*** Opening of TEXT FOR ANALYSIS ***

Speaking about working with single women, Laxmi says, “I’ve gone through a lot in my life. People ask me if my kids are actually my siblings because I had them at such a young age. When I started working with the women from the villages, I realised I could introspect about my own life. The hardships I have faced in my marriage is possibly something few women can relate to.”
‘These girls want to study’
Laxmi recalls her past abuse, saying, “Because I would go out for work and return home late the villagers would often point fingers at my character and pass rumours. One time, I was made to stand out in the rain one night just because I came home late.”
Laxmi tells me that she understands that her husband comes from a different school of thought, but it is still not an excuse for abusive behaviour. “I am a 12th standard pass. My husband isn’t educated. We would often have differences in opinions. He grazes cattle and comes home drunk. There were a lot of times before when he would hit and abuse me. One day I had enough and stood up to him. From then on, things have been better at home. I still live with my husband for my mother’s sake who often tells me to forget the past,” she says, adding, “Though, it is because of my own experience that I was able to stop four child marriages in 2006-07. I urged their parents to see that these girls wanted to study and that this is not the right age for them to get married.”
Kaushalya Dadasaheb Kalsule, a single mother of two who was also selected by CORO India in 2016 for a fellowship training programme, speaks very highly of her mentor — Laxmi. The widow shares how attending the self-help groups (SHG) helped her gain the confidence to step out of her house.
“I used to get scared and cry to even sit with the women of the SHGs. After mingling with them, I understood that we had shared experiences. Having wed as a child and getting pregnant shortly after, my education was stopped. But I listened to Laxmi take the meetings, which inspired me to want to be like her. I enrolled in Class 10 and studied till Class 12. For my board examinations, one of the subjects was English – but that didn’t deter me,” says Kaushalya.
In the Maratha community, Kaushalya says, it is frowned upon for widows to wear nice clothes or apply sindoor. Having helped three widows remarry, Kaushalya, who is just one of the many inspired by Laxmi, says, “I am inspired by these women and never feel alone when I am with them. Through Laxmi, I have learnt that I, too, can live a life of dignity and on my own terms.”
She goes on to share how she has helped in solving women’s problems of domestic violence, property rights, pension-related, etc. issues in her own village. “Earlier, I didn’t have an identity or any ambition. But throughout this process of fellowship training and being with my sahelis, I had hope. And now, my respect among the villagers has increased,” she says.
All in a day’s work
Laxmi wakes up early every morning to complete her house chores. “My kids—Pooja, my eldest, who is completing her TYBSc, Abhishek, who is doing his SYBSc and Shubham, who is doing his HSC—help me with my housework. My boys sweep and swab the house before I leave for my daily surveys of the villagers by 9 am. There are at least 3,000 villagers to check upon. I also make a note of who shows symptoms of the coronavirus. On returning by 12 pm, I eat lunch and prepare documents for official purposes. By the evenings I catch up with my sahelis on how their lives are going and what problems they’re facing over a cup of tea,” says Laxmi.
When asked if she has any message to share for women everywhere, Laxmi says, “I still don’t have any property to my name. But through my earnings from CORO and working as a village health worker, I can live a better life and provide for my children.” And without missing a beat, she urges women to stand up for themselves, saying, “Everyone should be able to stand on their own feet.”

*** Close of TEXT FOR ANALYSIS ***
*** Opening of SUPPLIED MATERIAL ***

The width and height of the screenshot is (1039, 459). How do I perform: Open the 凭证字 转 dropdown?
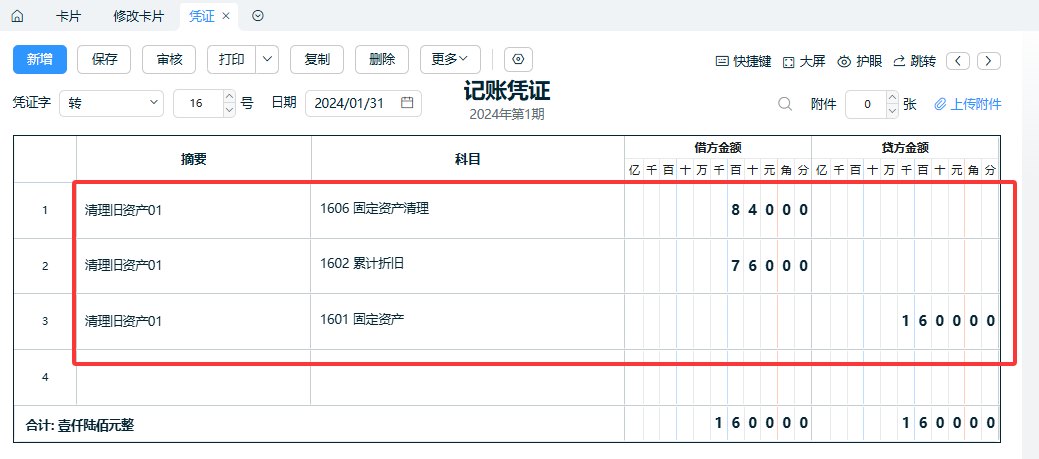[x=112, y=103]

*** Close of SUPPLIED MATERIAL ***
*** Opening of SUPPLIED MATERIAL ***

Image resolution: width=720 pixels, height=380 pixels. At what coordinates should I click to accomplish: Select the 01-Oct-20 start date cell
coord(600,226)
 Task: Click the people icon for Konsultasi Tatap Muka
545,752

*** Close of SUPPLIED MATERIAL ***
*** Opening of SUPPLIED MATERIAL ***

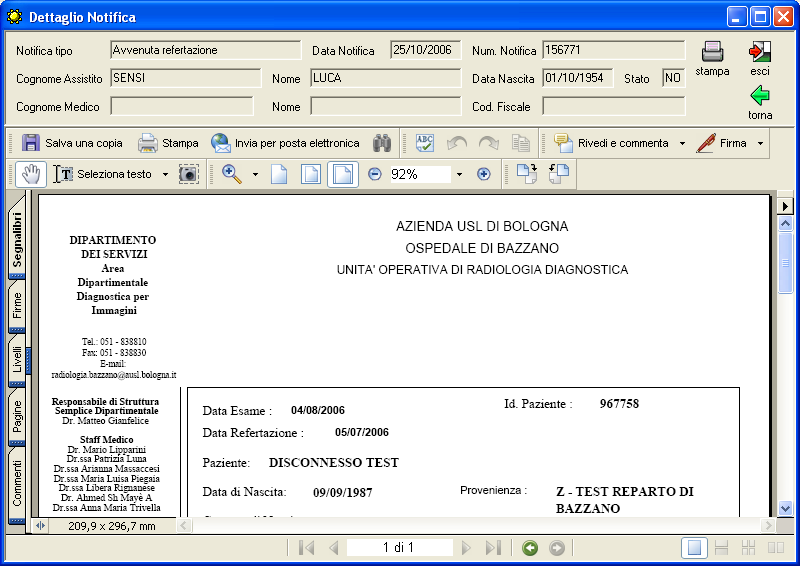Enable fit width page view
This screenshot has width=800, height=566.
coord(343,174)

*** Close of SUPPLIED MATERIAL ***

EXERCISE: Rewrite the passage of the piece about Laxmi, everything from "Kaushalya Dadasaheb Kalsule, a" down to "of her house.", with "mentor" changed to "guide".

YOUR SOLUTION:
Kaushalya Dadasaheb Kalsule, a single mother of two who was also selected by CORO India in 2016 for a fellowship training programme, speaks very highly of her guide — Laxmi. The widow shares how attending the self-help groups (SHG) helped her gain the confidence to step out of her house.